▶ _Exercise prompt_: Repeat, word for word and with nothing added, each line from the one containing "Given: Click the profile section gear icon" to the final line of the data, keeping both ends. Pictures are not part of the copy.
[[ Excerpted records, beginning ]]
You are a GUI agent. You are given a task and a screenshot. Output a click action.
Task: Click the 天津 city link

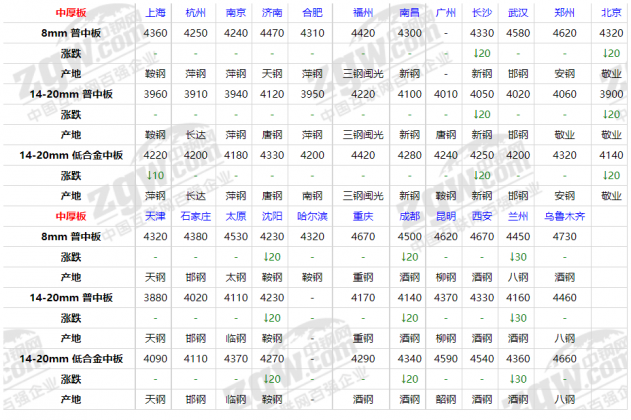(x=155, y=216)
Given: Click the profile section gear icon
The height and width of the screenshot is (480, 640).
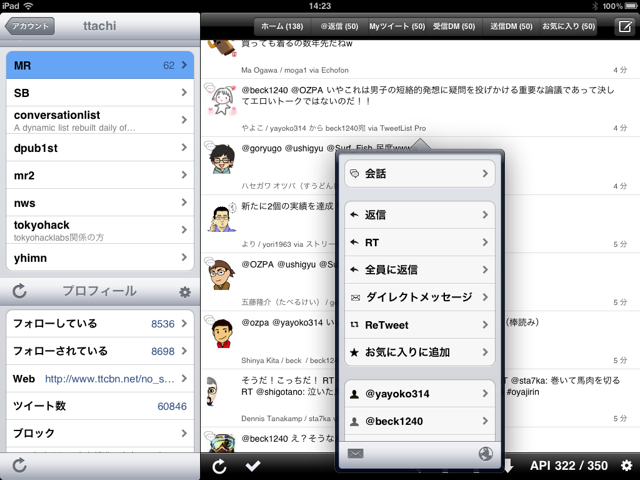Looking at the screenshot, I should [184, 292].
[[ Excerpted records, end ]]
▶ _Answer area_:
Given: Click the profile section gear icon
The height and width of the screenshot is (480, 640).
Looking at the screenshot, I should [184, 292].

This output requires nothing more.